The Wicked and the Just by J. Anderson Coats
Houghton Mifflin Harcourt Children’s Book Group
Pub. Date: 4/17/2012
eBook courtesy of NetGalley

***Does contain spoilers***















The Wicked and the Just takes place in Wales during the late 13th Century, a period of time during which the English were “expanding” into new territory and forcing the Welsh into being governed by the English King. As is usually the case with oppressed individuals being told their loyalty is now to a foreign King, events simmer under the noses of the English who govern the Welsh, in the town of Caernarvon in this case, until eventually erupting into an explosion.

This is the town a young girl/young woman, Cecily, goes to live in when her father is given a position there. She regards it as temporary, until her Uncle dies and she and her father can return to England to the house and land she believes are properly theirs. Thrust into a place where even the language is incomprehensible to her, she is at loose ends.
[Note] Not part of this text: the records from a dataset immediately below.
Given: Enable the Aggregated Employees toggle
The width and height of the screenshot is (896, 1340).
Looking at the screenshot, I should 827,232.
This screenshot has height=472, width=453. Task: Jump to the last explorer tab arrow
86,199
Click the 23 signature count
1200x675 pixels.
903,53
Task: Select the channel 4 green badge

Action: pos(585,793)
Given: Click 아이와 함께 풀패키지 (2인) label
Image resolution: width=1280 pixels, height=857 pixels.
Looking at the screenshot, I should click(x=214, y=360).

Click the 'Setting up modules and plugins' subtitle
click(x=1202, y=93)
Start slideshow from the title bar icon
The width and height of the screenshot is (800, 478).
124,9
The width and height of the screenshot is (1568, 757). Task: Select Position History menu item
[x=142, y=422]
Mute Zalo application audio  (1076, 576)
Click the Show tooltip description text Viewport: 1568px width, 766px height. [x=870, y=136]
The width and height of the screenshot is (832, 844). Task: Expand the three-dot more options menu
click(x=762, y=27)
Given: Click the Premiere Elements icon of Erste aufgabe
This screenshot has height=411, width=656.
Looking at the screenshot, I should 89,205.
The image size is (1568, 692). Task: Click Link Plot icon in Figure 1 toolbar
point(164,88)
Cecily is a character that is sometimes very hard to like—she can be kind one moment and then terrible the next. She doesn’t understand the politics behind why life is the way it is in Caernarvon, that the young woman who is her servant was once just as proud and free as Cecily but is now living at Cecily’s whim. Gwenhwyfar is the flip side of Cecily, Gwynhyfar the oppressed, Cecily the oppressor. Cecily’s age is unclear, but in the 13th century, girls were treated as women much earlier than they are now. Cecily is a girl trying hard to be a woman but not succeeding. She is selfish and mostly blind to the plight of those around her. If she does see some wrong, she will sometimes address it, but sometimes will not even question it.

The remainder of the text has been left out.